The Difference 0.001% Can Make

This is an issue facing both large and small businesses alike. To put a monetary value on exactly how much that cumulative 0.001% represents, downtime cost companies $26.5 billion in revenue in 2012, an increase of 38% over 2010 numbers. Considering the numbers from companies that reported server outages, that breaks down to roughly $138,000 per hour lost during downtime. And considering that those number’s only signify those outages that were reported, one has to wonder if the actual loss isn’t much higher. Experts actually estimate that were every data center in the world to go dark, $69 trillion would be lost every hour.

That number represents the oddity in these figures. If data center reliability has actually increased, why the increase in lost revenue? One might expect the numbers to actually go the other way. Yet despite the potential for network outages, demand for services provided by data collocations center is growing at an astronomical rate. Currently, data centers worldwide use as much cumulative energy as does the country of Sweden annually. That usage will only increase with time, as it’s believed IP traffic will hit 1.4 zettabytes by 2017.

Another contributing factor is the virtual devaluing of data storage. in 1998, the average cost of 1 GB of hard drive space was $228. The same amount of space was valued at $0.88 just 9 years later. As data storage and transmission needs continue to grow exponentially, enormous data warehouses are becoming more common. Eventually, this leads to an increased need for data collocation, as more companies need to dedicate increased attention to their server maintenance.

The Myth of 100% Network Reliability

In anticipation for such an increased need for collocation services, many may think that the next logical step in data center evolution to reach the 100% reliability plateau. Unfortunately, such a estimate is beyond reach (five 9s is barely achieved a handful of the time). The reason being is that there virtually are almost as many causes of server failure as there are bits of data that they carry. And the chief amongst these is a problem for which there is no solution.

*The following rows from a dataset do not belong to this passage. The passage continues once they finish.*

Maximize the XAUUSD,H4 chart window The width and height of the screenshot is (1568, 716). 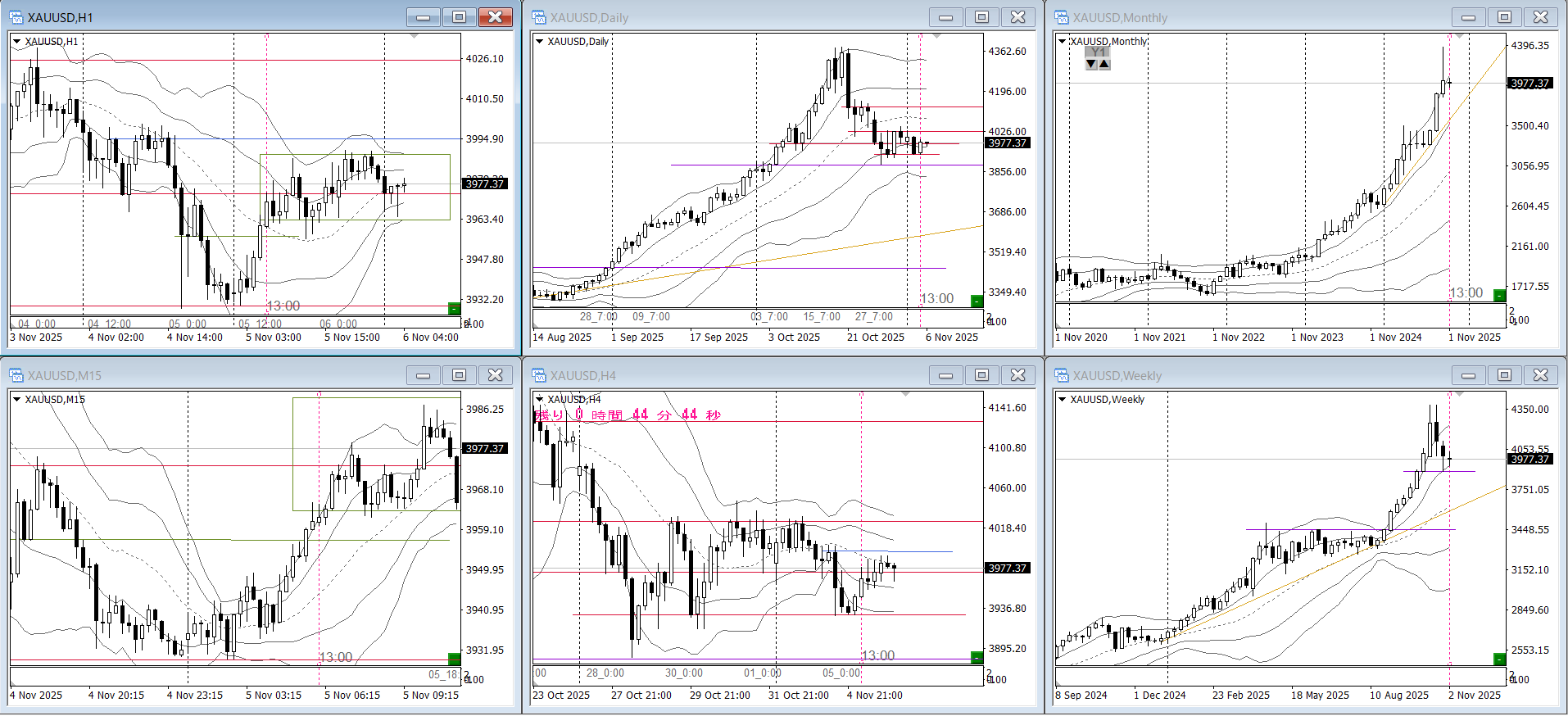[x=981, y=375]
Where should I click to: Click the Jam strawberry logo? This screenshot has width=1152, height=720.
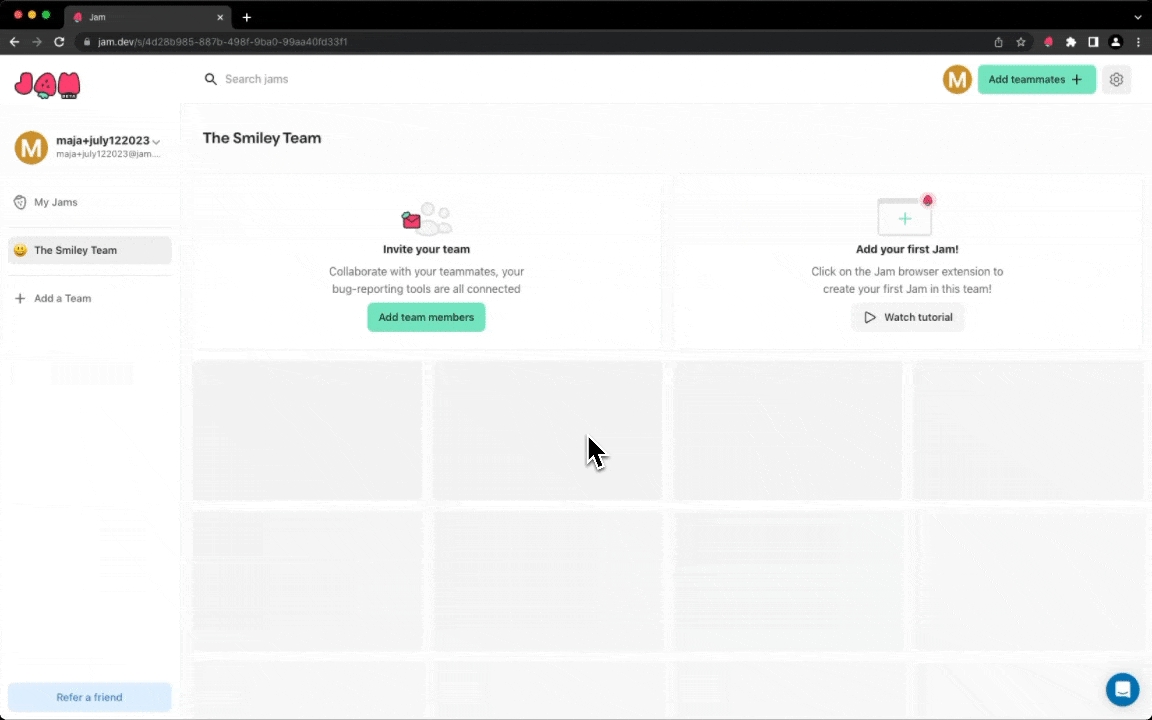pos(47,85)
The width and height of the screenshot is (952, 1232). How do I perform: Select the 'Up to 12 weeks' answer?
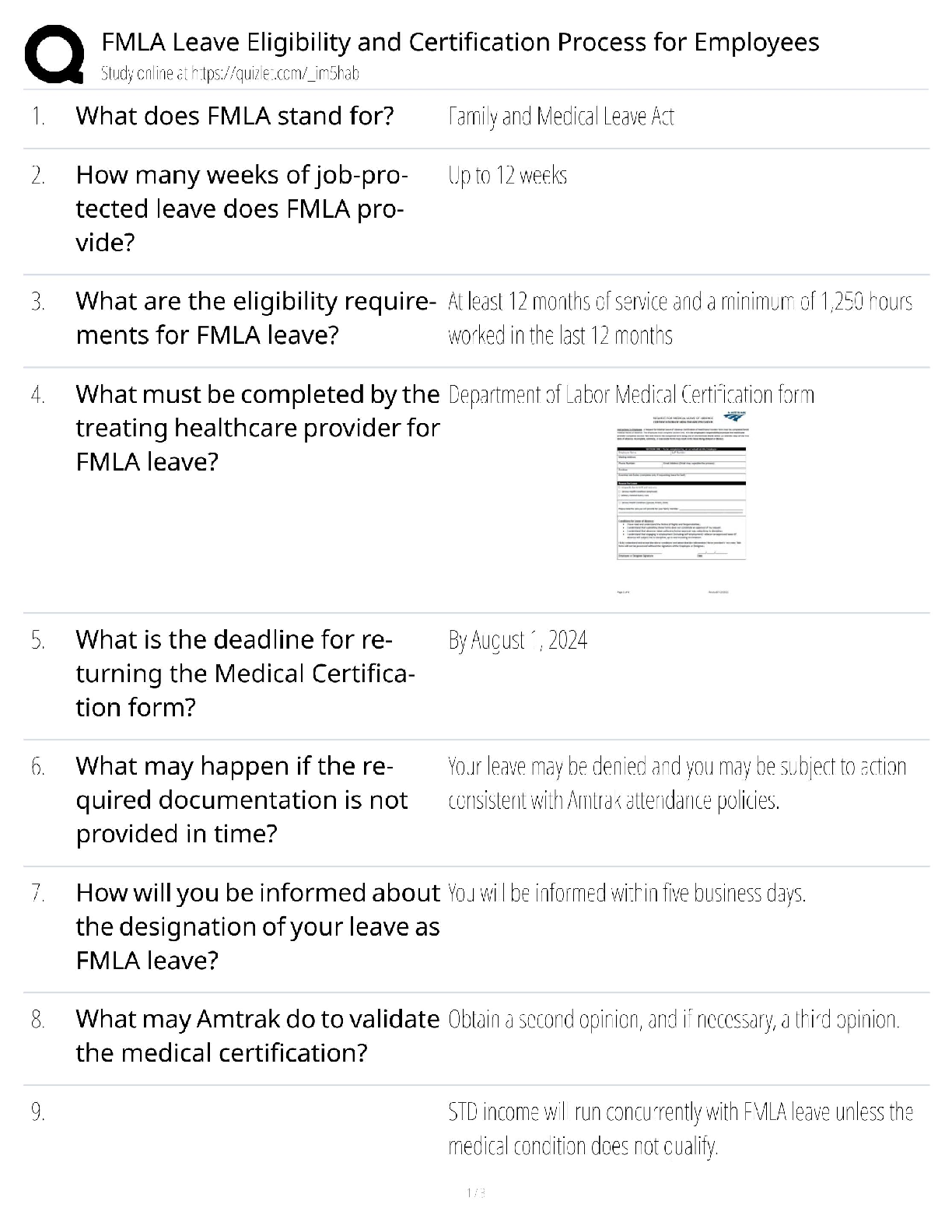[x=507, y=176]
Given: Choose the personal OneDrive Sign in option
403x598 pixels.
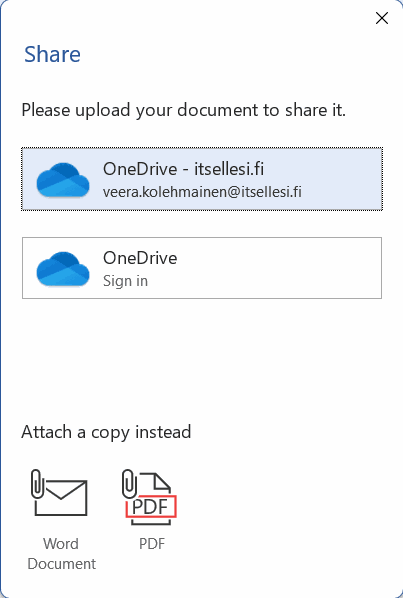Looking at the screenshot, I should [x=202, y=268].
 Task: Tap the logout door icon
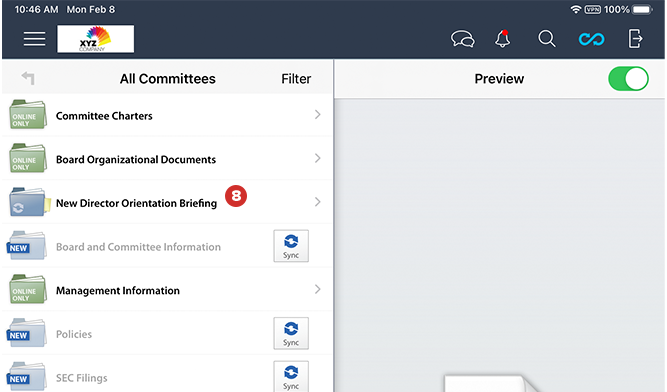click(x=635, y=39)
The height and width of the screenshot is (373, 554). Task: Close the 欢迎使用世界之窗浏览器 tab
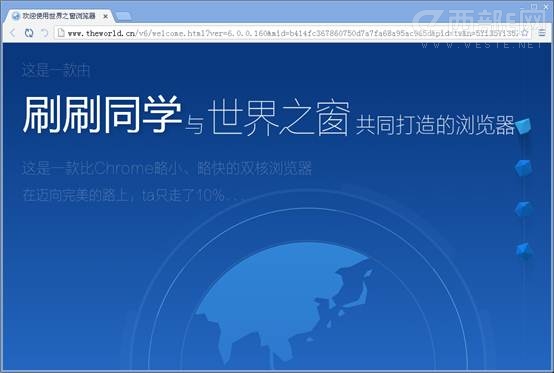coord(105,16)
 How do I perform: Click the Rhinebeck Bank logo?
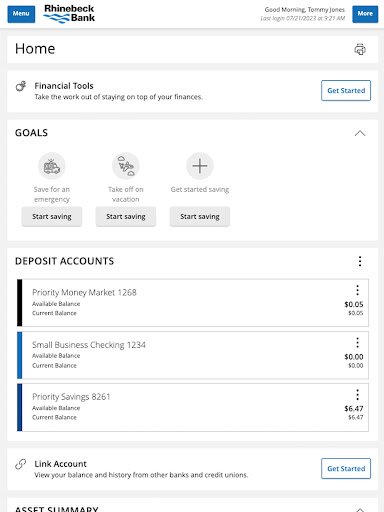pyautogui.click(x=69, y=14)

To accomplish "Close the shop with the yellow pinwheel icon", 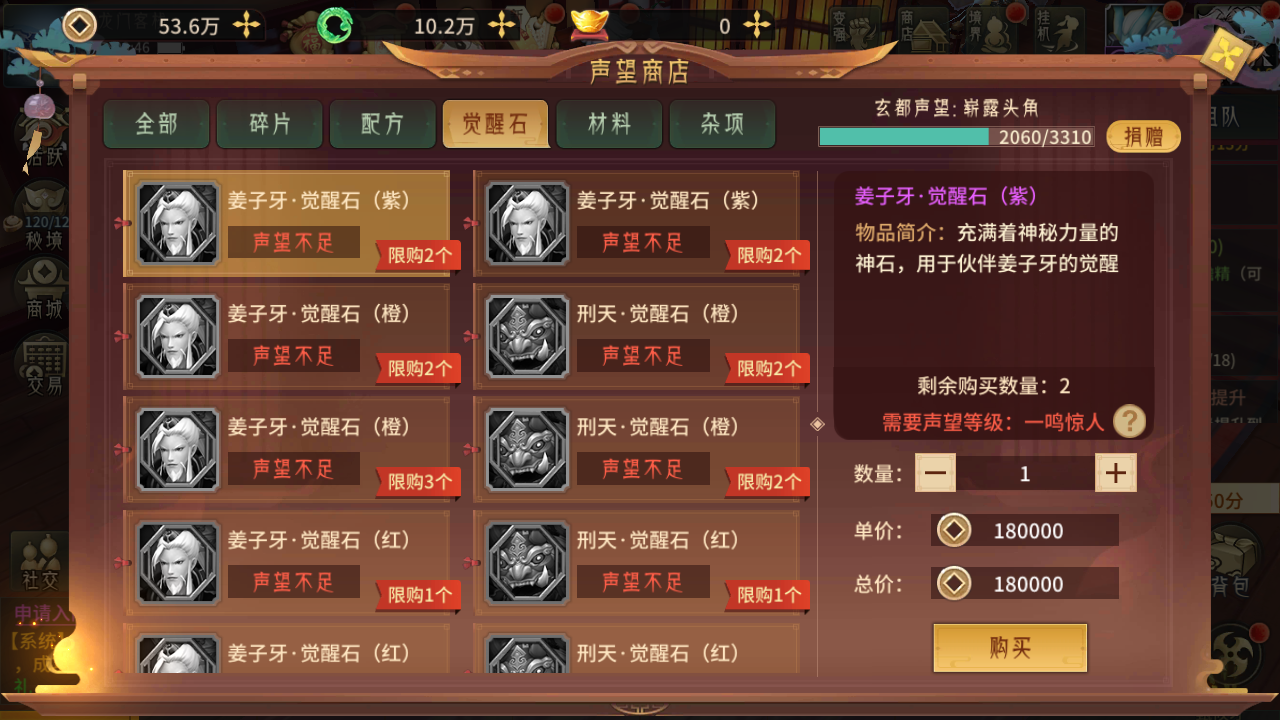I will coord(1226,56).
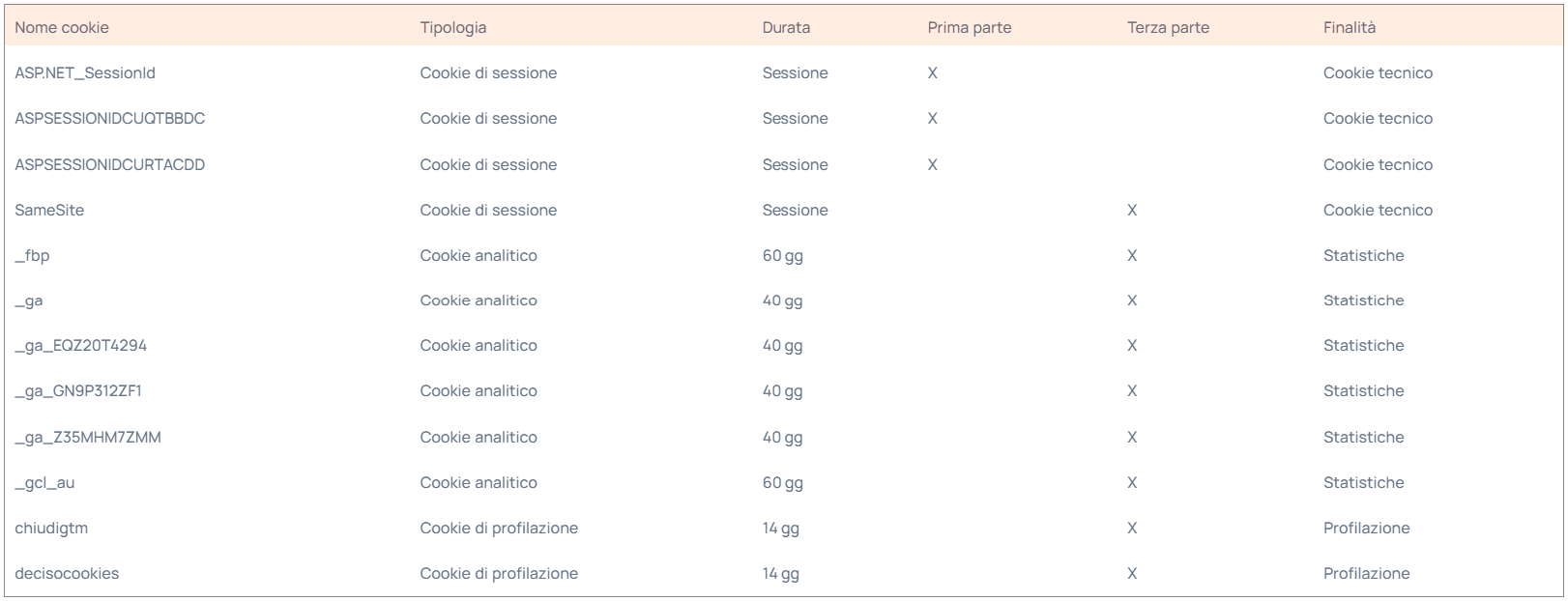Click the ASPSESSIONIDCURTACDD cookie name
Image resolution: width=1568 pixels, height=601 pixels.
pyautogui.click(x=110, y=165)
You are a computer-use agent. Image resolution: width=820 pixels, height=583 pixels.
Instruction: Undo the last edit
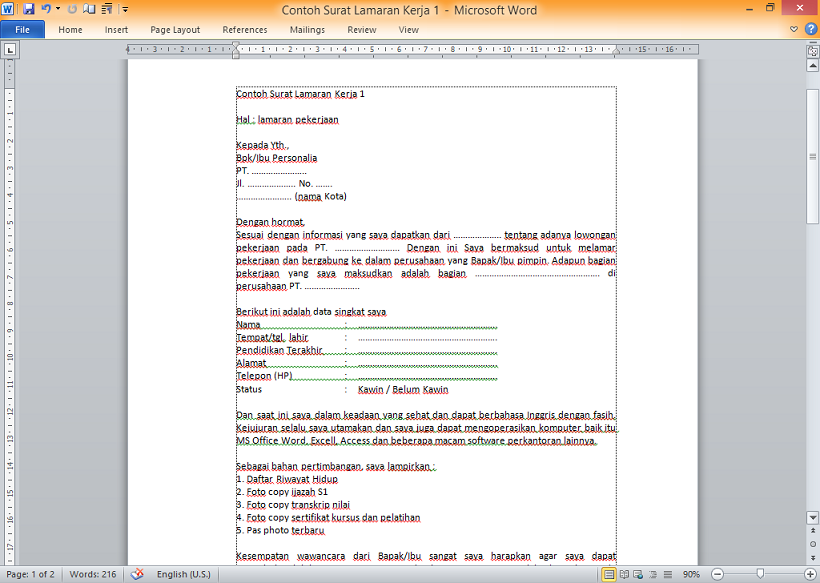46,9
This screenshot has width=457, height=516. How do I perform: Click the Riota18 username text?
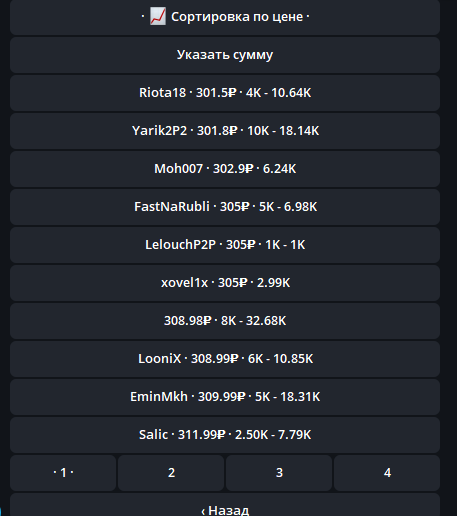pos(162,93)
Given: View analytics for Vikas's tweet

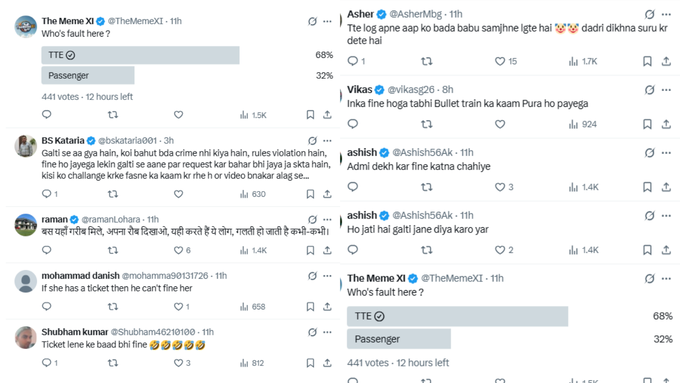Looking at the screenshot, I should 582,124.
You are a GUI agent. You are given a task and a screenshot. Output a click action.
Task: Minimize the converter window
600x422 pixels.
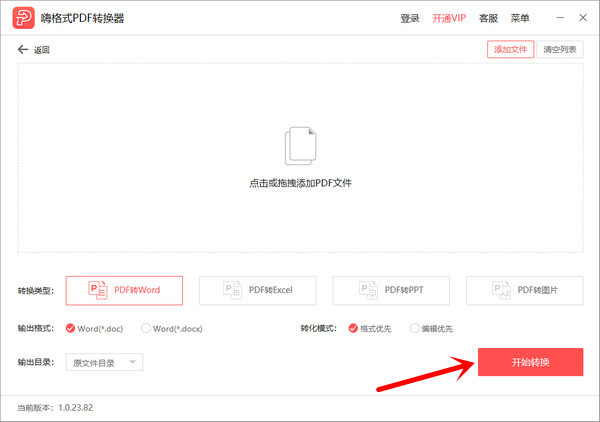[553, 18]
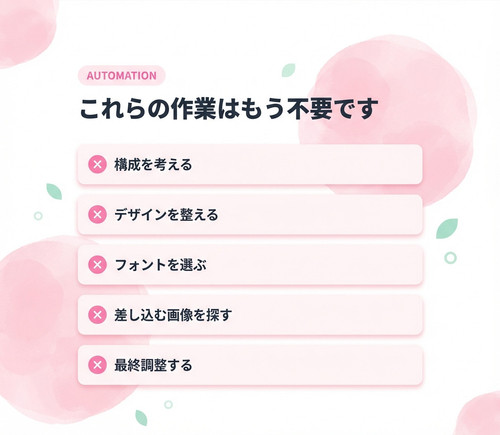Click the small green ring below the last card
Image resolution: width=500 pixels, height=435 pixels.
(168, 405)
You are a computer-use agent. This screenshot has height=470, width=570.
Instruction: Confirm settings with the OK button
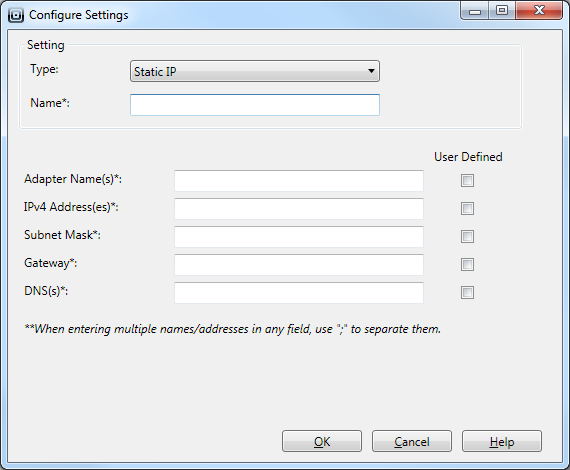click(322, 441)
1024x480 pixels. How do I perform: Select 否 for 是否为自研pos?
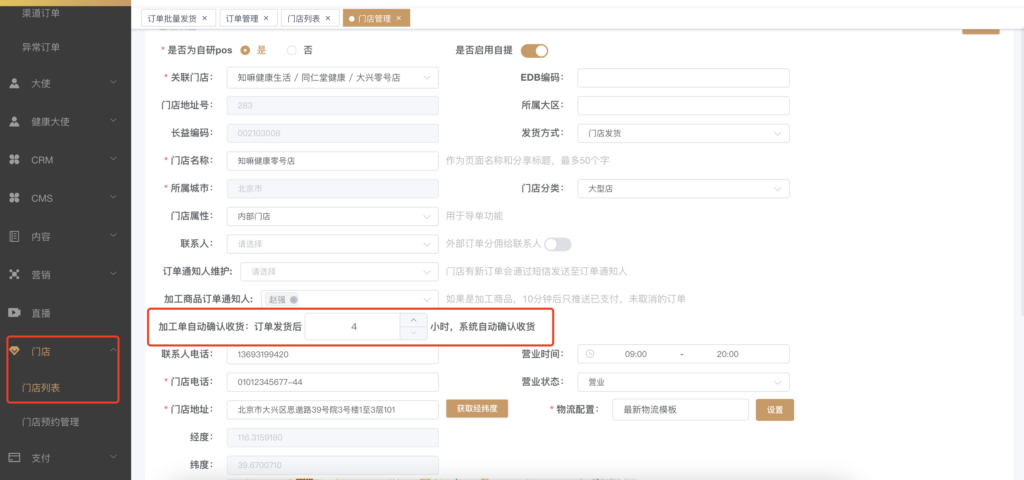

The most common case for downtime is, by far, human error, accounting for almost 73% of all instances of downtime. Whether it be from lack of operational oversight, poor server maintenance techniques, or just poor overall training, people can’t seem to get out of their own way when it comes to guaranteeing the performance of their servers. Companies can and should invest resources into mitigating this, but eliminating it all together remains an illusion.

Aside from human error, downtime can be caused by literally anything. Anyone doubting this need only do a quick internet search for “squirrels” and “downtime” to see just how often these furry little rodents can bring elements of the human business world to a standstill by chewing through cables and thus limiting a data center’s operational capacity.

Focus on Preparation, not Prevention

Given that downtime is an inevitably, an organization is much better served in turning its efforts to dealing with downtime rather than trying to eliminate it. Most, if not all companies aren’t doing all they can to adequately deal with network downtime. 87% of companies admitted that a data center crash resulting in extended downtime or data loss could be potentially catastrophic to their businesses. Yet more than half of American companies admit that they don’t have sufficient measures in place to deal with such an outage.

Given this information, organizations looking to either establish an on-site data center or rent space through a third party data collocation company should consider these two aspects:

  • What degree of network reliability can the data center deliver? Taking into account what’s actually feasible, can it guarantee operational effectiveness to the highest of current standards?
  • What needs to be done to improve in-house performance in the inevitable event of downtime? Are sufficient efforts being placed on maintaining like operational capacity as well as on running data recovery once the network is back up?

As corporations and organizations continue to rely more and more on their data collocation services for optimal performance, understanding the limits of data center reliability and being prepared to deal with network outages is the key to avoiding huge revenue losses from downtime.